In addition, former Mirage impresario Steve Wynn has begun work on Wynn Las Vegas, a $2.4 billion project on the former site of the Desert Inn. And Sheldon Adelson, owner of Las Vegas Sands Inc. and operator of the Venetian, is planning a megaresort, called the Palazzo, next to his existing Venetian property. Las Vegas Sands is also planning a public offering, and has landed a coveted license to build a casino in Macao, a major attraction in the growing international gaming market.
Also hoping to cash in on Vegas’s hot streak, casino operators Boyd Gaming Corp. and Coast Casinos just closed a $1.3 billion merger that combines such smaller Strip properties as the Stardust and Barbary Coast, along with off-Strip casinos like Sam’s Town.
Ellis Landau, Boyd Gaming’s CFO, expresses enthusiasm about the megadeals that have followed his own M&A activity. “We will hopefully be sharing in that boom,” he says. “It really validates our strategy when you see that people are willing to spend billions of dollars of shareholders’ money on Las Vegas Boulevard.”
It’s possible, he suggests, that postacquisition divestitures could put other Strip properties on the market. “If something became available,” says Landau, “we would have to make a determination about whether we wanted to do an acquisition rather than a new build” (see “A Matter of Trust,” at the end of this article).
As casino owners vie to outdo one another with opulent new locations, there are likely to be more than a few casino tear-downs — bringing more of those spectacular demolition scenes that appear every so often on the nightly news. A few older candidates: the Frontier, the Stardust, and the Tropicana, the last owned by Phoenix-based Aztar Corp. (Although Landau says there are no immediate plans for renovation, he acknowledges that both the Stardust and Barbary Coast “could be redeveloped at some point.”)
“One of the things that makes Vegas so intriguing is that it’s constantly changing,” says Station Casinos’s Christenson. “The face of the Strip 10 years ago was dramatically different than it is today, and that’s what gives us a competitive edge as a destination.”
Even if there will be fewer competitors. While Forst expects a quiet period in which the acquiring giants will “need to digest these deals,” he and others see more acquisitions as inevitable. Harrah’s Atwood agrees. “I would not be surprised to see more consolidation,” he says. “There are lots and lots of smaller companies.”

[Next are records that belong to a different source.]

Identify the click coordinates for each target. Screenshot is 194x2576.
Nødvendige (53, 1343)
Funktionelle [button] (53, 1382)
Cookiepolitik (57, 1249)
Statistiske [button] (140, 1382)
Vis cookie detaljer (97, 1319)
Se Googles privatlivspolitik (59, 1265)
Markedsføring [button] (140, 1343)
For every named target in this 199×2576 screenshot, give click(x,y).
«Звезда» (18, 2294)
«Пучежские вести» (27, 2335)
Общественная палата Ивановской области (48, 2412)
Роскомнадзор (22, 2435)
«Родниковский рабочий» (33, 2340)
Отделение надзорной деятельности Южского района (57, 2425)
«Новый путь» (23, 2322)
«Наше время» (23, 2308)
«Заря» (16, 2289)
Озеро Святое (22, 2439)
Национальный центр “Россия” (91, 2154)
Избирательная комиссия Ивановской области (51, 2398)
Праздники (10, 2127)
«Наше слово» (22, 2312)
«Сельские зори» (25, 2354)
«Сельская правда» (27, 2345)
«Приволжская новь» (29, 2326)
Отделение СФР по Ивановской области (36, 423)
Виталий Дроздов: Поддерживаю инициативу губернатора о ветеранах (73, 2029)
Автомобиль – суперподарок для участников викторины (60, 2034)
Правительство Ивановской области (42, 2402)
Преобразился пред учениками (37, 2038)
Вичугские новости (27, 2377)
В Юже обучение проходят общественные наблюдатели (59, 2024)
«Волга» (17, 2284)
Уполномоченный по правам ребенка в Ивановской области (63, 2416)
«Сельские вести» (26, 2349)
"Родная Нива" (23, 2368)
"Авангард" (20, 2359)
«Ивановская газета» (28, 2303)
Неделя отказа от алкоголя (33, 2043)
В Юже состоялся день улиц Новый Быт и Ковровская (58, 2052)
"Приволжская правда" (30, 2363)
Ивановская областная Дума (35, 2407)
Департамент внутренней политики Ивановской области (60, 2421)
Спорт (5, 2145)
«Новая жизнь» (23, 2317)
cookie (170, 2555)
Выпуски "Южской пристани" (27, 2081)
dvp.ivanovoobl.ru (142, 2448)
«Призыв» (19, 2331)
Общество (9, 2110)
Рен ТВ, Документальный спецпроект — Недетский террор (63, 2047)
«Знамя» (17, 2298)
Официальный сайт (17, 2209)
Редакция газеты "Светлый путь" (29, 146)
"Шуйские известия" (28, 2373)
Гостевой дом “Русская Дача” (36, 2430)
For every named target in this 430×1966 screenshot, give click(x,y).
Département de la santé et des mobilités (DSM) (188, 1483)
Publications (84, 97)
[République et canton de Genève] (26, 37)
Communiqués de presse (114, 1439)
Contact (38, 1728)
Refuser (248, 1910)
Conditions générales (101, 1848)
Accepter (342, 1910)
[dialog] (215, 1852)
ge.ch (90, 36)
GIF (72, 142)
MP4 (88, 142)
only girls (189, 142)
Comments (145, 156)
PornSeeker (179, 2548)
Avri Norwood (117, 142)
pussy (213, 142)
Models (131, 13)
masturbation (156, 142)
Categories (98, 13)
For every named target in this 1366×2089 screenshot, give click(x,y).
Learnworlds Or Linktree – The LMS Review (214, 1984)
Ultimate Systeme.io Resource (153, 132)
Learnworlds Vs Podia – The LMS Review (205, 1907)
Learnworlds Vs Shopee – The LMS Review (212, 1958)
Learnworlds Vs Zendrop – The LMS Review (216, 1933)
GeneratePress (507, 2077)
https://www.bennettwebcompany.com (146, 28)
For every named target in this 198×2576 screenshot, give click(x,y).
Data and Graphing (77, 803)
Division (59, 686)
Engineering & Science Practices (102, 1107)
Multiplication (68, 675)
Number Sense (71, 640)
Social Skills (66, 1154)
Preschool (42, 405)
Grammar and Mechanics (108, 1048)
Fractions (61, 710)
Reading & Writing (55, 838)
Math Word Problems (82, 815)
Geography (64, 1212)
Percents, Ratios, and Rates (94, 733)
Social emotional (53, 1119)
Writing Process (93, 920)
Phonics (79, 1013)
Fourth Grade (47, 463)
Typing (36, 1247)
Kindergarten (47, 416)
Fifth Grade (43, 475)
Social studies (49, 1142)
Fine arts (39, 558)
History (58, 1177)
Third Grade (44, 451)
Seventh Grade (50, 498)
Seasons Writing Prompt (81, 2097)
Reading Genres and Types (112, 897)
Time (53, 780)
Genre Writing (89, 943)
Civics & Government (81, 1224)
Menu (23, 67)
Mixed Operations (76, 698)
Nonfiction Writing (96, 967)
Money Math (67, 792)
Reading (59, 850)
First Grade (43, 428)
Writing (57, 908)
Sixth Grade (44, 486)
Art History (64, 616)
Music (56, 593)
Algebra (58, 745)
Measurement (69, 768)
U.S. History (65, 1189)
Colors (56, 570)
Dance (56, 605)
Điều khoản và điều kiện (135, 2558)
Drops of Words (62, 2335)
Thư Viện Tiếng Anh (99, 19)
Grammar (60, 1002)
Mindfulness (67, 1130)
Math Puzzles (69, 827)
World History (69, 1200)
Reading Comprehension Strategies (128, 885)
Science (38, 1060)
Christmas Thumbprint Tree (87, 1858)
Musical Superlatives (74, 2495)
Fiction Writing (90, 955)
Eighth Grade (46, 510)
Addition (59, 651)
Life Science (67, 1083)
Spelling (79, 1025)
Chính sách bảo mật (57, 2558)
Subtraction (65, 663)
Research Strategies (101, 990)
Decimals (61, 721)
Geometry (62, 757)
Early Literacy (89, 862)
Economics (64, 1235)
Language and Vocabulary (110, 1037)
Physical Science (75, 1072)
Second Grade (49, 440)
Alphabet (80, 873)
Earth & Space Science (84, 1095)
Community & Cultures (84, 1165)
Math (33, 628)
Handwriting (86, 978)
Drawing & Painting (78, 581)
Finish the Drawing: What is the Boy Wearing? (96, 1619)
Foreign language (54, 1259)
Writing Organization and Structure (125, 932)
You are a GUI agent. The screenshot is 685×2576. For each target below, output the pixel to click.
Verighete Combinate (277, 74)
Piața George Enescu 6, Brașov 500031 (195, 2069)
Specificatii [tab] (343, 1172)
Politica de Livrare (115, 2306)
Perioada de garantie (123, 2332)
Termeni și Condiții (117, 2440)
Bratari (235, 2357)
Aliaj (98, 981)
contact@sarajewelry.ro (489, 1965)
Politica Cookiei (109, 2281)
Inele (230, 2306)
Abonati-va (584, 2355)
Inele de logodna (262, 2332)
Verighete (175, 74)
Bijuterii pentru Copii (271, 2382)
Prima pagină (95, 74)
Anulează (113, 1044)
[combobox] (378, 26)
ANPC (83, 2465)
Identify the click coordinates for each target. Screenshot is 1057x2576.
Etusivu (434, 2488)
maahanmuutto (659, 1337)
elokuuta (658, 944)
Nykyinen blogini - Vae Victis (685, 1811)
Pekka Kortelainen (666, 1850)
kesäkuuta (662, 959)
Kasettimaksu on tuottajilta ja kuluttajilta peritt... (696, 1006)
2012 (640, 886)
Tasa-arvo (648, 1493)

Kate O’Sullivan is staff writer at CFO.
A Matter of Trust
The MGM-Mandalay and Harrah’s-Caesars deals will certainly create two gaming giants. But will they be as big as the companies intend?
“There will be more regulatory scrutiny on the two deals than either one would have had on its own,” says KeyBanc Capital Markets gaming analyst Dennis Forst. And whether divestitures will be required will depend on how the Federal Trade Commission defines the competitive market geographically. If regulators look carefully at city markets such as Las Vegas and Atlantic City, where the merging companies have significant concentrations of hotel-casinos, some property sell-offs may be required.
Top executives at the merging businesses, however, expect few such constraints. MGM Mirage president and CFO James Murren told analysts that the company had carefully vetted the deal with lawyers, taking into consideration both federal antitrust concerns and state regulations.
While the company must shed one property in Michigan, where state law prohibits any casino operator from holding more than one license, he says, “we have no intention at this time of divesting any other properties.”
Harrah’s CEO Gary Loveman told analysts it was “likely” that the company would divest properties in Mississippi, Indiana, and possibly in Lake Tahoe, Nevada. The issuance of new licenses in the Pennsylvania market, Loveman suggests, may lessen the impact of Harrah’s and Caesars both having an Atlantic City presence.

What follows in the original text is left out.